Objective:
Reproduce every line of the listing below verbatim.

Word and element pointing listing
***

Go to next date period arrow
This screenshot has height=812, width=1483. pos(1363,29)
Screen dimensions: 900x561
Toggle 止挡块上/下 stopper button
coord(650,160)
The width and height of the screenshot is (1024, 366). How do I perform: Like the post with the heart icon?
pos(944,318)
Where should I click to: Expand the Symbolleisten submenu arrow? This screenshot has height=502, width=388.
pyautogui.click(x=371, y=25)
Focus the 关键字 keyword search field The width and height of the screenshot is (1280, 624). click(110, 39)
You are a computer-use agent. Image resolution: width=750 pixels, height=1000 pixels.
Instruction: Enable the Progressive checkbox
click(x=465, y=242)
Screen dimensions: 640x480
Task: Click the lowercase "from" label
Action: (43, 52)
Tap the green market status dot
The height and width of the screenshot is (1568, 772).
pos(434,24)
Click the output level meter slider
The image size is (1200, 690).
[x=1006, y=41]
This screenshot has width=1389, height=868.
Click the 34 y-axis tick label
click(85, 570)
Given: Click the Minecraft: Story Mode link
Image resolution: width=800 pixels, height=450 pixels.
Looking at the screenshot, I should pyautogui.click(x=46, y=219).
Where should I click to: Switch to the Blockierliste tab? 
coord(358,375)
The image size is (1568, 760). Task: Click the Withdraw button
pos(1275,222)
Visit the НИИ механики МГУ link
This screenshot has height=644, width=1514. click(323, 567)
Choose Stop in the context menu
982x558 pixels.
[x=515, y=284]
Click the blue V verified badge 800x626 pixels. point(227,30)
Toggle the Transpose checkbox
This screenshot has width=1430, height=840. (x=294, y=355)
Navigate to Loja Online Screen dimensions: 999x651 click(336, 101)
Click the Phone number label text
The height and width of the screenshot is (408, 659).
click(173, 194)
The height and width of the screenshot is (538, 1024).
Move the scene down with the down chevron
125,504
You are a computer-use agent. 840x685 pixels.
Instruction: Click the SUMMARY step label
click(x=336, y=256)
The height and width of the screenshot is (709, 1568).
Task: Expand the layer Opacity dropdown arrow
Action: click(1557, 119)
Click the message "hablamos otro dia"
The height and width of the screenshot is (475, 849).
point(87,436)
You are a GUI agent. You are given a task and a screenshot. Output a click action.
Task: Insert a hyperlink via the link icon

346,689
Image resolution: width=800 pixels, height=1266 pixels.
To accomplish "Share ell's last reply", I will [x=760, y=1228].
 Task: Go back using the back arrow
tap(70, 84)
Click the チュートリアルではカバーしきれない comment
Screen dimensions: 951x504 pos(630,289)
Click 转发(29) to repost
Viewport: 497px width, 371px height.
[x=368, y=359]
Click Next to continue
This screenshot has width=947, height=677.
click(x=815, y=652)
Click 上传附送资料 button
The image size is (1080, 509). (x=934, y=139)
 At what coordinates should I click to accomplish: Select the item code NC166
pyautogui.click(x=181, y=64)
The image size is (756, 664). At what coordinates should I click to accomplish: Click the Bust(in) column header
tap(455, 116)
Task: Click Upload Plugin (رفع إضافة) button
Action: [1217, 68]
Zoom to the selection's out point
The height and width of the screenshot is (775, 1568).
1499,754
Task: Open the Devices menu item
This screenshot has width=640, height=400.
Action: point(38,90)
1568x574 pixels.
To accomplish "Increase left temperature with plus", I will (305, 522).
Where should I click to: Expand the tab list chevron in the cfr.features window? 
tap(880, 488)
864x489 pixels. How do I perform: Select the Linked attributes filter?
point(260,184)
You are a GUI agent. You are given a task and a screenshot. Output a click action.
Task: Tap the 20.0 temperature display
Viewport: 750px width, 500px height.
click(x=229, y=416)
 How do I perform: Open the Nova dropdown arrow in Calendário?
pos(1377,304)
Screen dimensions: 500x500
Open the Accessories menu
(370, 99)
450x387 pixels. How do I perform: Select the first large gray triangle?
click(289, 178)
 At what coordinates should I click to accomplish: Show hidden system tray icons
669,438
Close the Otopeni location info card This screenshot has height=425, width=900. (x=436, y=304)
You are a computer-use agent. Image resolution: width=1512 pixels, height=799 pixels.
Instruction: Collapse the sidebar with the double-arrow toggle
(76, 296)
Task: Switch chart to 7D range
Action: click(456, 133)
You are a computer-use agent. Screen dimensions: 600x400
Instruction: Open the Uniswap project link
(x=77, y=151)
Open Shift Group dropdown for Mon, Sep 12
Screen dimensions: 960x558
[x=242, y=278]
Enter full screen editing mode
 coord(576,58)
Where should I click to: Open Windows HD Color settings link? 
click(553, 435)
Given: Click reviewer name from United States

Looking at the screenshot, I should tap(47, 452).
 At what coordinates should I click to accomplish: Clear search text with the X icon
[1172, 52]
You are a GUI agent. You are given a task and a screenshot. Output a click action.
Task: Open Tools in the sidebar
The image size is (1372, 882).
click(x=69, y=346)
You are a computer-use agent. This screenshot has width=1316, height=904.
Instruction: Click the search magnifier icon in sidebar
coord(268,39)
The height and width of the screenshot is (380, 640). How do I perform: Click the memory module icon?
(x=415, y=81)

***

Response:
Go to next date period arrow
This screenshot has height=812, width=1483. pos(1363,29)
Screen dimensions: 900x561
Toggle 止挡块上/下 stopper button
coord(650,160)
The width and height of the screenshot is (1024, 366). How do I perform: Like the post with the heart icon?
pos(944,318)
Where should I click to: Expand the Symbolleisten submenu arrow? This screenshot has height=502, width=388.
pyautogui.click(x=371, y=25)
Focus the 关键字 keyword search field The width and height of the screenshot is (1280, 624). click(110, 39)
You are a computer-use agent. Image resolution: width=750 pixels, height=1000 pixels.
Instruction: Enable the Progressive checkbox
click(x=465, y=242)
Screen dimensions: 640x480
Task: Click the lowercase "from" label
Action: (43, 52)
Tap the green market status dot
The height and width of the screenshot is (1568, 772).
pos(434,24)
Click the output level meter slider
The image size is (1200, 690).
[x=1006, y=41]
This screenshot has width=1389, height=868.
Click the 34 y-axis tick label
click(85, 570)
Given: Click the Minecraft: Story Mode link
Image resolution: width=800 pixels, height=450 pixels.
Looking at the screenshot, I should pyautogui.click(x=46, y=219).
Where should I click to: Switch to the Blockierliste tab? 
coord(358,375)
The image size is (1568, 760). Task: Click the Withdraw button
pos(1275,222)
Visit the НИИ механики МГУ link
This screenshot has height=644, width=1514. click(323, 567)
Choose Stop in the context menu
982x558 pixels.
[x=515, y=284]
Click the blue V verified badge 800x626 pixels. point(227,30)
Toggle the Transpose checkbox
This screenshot has width=1430, height=840. (x=294, y=355)
Navigate to Loja Online Screen dimensions: 999x651 click(336, 101)
Click the Phone number label text
The height and width of the screenshot is (408, 659).
click(173, 194)
The height and width of the screenshot is (538, 1024).
Move the scene down with the down chevron
125,504
You are a computer-use agent. 840x685 pixels.
Instruction: Click the SUMMARY step label
click(x=336, y=256)
The height and width of the screenshot is (709, 1568).
Task: Expand the layer Opacity dropdown arrow
Action: click(1557, 119)
Click the message "hablamos otro dia"
The height and width of the screenshot is (475, 849).
point(87,436)
You are a GUI agent. You are given a task and a screenshot. Output a click action.
Task: Insert a hyperlink via the link icon

346,689
Image resolution: width=800 pixels, height=1266 pixels.
To accomplish "Share ell's last reply", I will [x=760, y=1228].
 Task: Go back using the back arrow
tap(70, 84)
Click the チュートリアルではカバーしきれない comment
Screen dimensions: 951x504 pos(630,289)
Click 转发(29) to repost
Viewport: 497px width, 371px height.
[x=368, y=359]
Click Next to continue
This screenshot has width=947, height=677.
click(x=815, y=652)
Click 上传附送资料 button
The image size is (1080, 509). (x=934, y=139)
 At what coordinates should I click to accomplish: Select the item code NC166
pyautogui.click(x=181, y=64)
The image size is (756, 664). At what coordinates should I click to accomplish: Click the Bust(in) column header
tap(455, 116)
Task: Click Upload Plugin (رفع إضافة) button
Action: [1217, 68]
Zoom to the selection's out point
The height and width of the screenshot is (775, 1568).
1499,754
Task: Open the Devices menu item
This screenshot has width=640, height=400.
Action: point(38,90)
1568x574 pixels.
To accomplish "Increase left temperature with plus", I will (305, 522).
Where should I click to: Expand the tab list chevron in the cfr.features window? 
tap(880, 488)
864x489 pixels. How do I perform: Select the Linked attributes filter?
point(260,184)
You are a GUI agent. You are given a task and a screenshot. Output a click action.
Task: Tap the 20.0 temperature display
Viewport: 750px width, 500px height.
click(x=229, y=416)
 How do I perform: Open the Nova dropdown arrow in Calendário?
pos(1377,304)
Screen dimensions: 500x500
Open the Accessories menu
(370, 99)
450x387 pixels. How do I perform: Select the first large gray triangle?
click(289, 178)
 At what coordinates should I click to accomplish: Show hidden system tray icons
669,438
Close the Otopeni location info card This screenshot has height=425, width=900. (x=436, y=304)
You are a computer-use agent. Image resolution: width=1512 pixels, height=799 pixels.
Instruction: Collapse the sidebar with the double-arrow toggle
(76, 296)
Task: Switch chart to 7D range
Action: click(456, 133)
You are a computer-use agent. Screen dimensions: 600x400
Instruction: Open the Uniswap project link
(x=77, y=151)
Open Shift Group dropdown for Mon, Sep 12
Screen dimensions: 960x558
[x=242, y=278]
Enter full screen editing mode
 coord(576,58)
Where should I click to: Open Windows HD Color settings link? 
click(553, 435)
Given: Click reviewer name from United States

Looking at the screenshot, I should tap(47, 452).
 At what coordinates should I click to accomplish: Clear search text with the X icon
[1172, 52]
You are a GUI agent. You are given a task and a screenshot. Output a click action.
Task: Open Tools in the sidebar
The image size is (1372, 882).
click(x=69, y=346)
You are a computer-use agent. This screenshot has width=1316, height=904.
Instruction: Click the search magnifier icon in sidebar
coord(268,39)
The height and width of the screenshot is (380, 640). How do I perform: Click the memory module icon?
(x=415, y=81)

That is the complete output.